I guess we're having a "how i discovered atheism" group therapy session here, here's mine: when I was a young boy my aunt got a divorce, and at the time i knew that divorce was a sin and sinners go to hell. and yet my aunt was still religious and went to church every week, why? you sinned, you're going to hell, you are done. I also thought about how dinosaur bones fit into the bible's tales and I was taught about the idea that "those parts were wrong, god actually created evolution" This introduced me to the concept of editing a religion and that made me think "what else was changed in time, what if the entire christian belief was edited?" later on I started thinking about santa clause. if a small child sees presents under the tree that weren't there last night when everyone in the house went to sleep they think "what an odd situation, this makes no sense how can this be?" then people tell them about santa and no matter how silly it sounds you know it's true because you are surrounded by hundreds of people who believe it to be true. This is the part where I tip my fedora and button up my trenchcoat and point out the same thing applies to christianity and how people don't understand how the universe was created and how we got here. Finally, I thought about the ancient dead religions that were practiced in rome and egypt. If I told people that the egyptian god Ra was my one true faith, people would look at my like i'm fucking retarded, but why? there is no difference between the belief of god or the belief of Ra, or even Zeus. there is absolutely no difference whatsoever. I can take a vacation to egypt and read hieroglyphics about religion that are older than the oldest bible. this was my final lightbulb going off moment where i discovered that people just don't like living in a world where things are unknown and they just make up stories to make things make sense, but things are only true if other people believe the same answers as well. not knowing answers to everything means you're not in control, and there is nothing more scary than that.
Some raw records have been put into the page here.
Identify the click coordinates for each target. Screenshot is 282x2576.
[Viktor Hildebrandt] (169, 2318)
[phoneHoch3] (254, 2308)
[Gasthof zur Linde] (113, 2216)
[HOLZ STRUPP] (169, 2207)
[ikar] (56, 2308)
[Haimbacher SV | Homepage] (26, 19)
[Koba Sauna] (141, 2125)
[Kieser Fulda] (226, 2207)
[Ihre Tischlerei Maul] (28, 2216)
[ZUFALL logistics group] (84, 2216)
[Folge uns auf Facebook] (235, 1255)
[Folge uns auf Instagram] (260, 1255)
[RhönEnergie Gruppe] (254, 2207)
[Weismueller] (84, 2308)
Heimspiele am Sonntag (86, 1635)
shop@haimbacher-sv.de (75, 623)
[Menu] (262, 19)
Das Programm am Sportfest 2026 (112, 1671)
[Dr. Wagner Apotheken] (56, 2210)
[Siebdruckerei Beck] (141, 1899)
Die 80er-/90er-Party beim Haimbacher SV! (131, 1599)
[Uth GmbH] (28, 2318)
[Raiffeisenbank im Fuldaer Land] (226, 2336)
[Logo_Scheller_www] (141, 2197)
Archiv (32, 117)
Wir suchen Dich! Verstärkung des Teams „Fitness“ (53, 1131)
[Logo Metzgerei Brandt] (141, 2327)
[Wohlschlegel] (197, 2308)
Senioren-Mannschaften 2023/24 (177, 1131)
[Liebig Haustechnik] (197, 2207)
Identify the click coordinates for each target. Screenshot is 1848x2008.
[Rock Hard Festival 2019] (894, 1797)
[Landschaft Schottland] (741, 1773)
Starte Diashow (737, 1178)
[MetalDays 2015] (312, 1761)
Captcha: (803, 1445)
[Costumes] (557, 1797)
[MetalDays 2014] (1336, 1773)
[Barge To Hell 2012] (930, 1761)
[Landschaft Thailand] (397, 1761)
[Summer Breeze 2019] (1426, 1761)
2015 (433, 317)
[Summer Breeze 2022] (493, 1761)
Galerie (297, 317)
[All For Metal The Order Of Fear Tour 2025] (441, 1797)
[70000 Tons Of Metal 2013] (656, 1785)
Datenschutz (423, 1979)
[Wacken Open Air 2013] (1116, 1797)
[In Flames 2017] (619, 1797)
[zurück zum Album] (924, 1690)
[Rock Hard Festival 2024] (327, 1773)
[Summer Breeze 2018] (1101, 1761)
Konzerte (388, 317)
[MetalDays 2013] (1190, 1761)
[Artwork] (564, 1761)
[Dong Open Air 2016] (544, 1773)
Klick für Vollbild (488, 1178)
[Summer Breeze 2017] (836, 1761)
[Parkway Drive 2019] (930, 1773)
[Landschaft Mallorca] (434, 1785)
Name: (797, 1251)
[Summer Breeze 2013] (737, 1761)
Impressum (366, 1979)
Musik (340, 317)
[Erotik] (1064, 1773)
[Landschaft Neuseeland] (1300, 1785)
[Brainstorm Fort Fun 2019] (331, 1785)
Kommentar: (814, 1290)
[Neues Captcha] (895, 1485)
I'm not saying that anyone expects faith to automatically lead to a good life. But why should people dedicate their lives to the rules of an entity who's plan supposedly involves giving kids cancer and drowning refugees in the Mediterranean while the people that supposedly represent that God are showing up the news every week because of some new scandal usually involving diddling kids or saying that some natural disaster happened because we let the gays marry. Like people are still absolutely raised and live according to Christian values. Because society would break down without it. But there's just no belief in the spiritual side.
This is pretty much what it seems like. Countless times I have read the same story, "I asked why bad things happened to good people, got no answer, and became an atheist". I feel as if that were the crux of why you are an atheist, then you were most likely already one and just looking for an explanation to tell people why.